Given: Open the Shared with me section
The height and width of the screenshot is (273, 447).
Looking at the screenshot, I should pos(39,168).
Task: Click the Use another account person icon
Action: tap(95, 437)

--

▶ **Directions**:
All entries above are to be transcribed verbatim.

▶ **Completed task**:
Given: Open the Shared with me section
The height and width of the screenshot is (273, 447).
Looking at the screenshot, I should pos(39,168).
Task: Click the Use another account person icon
Action: tap(95, 437)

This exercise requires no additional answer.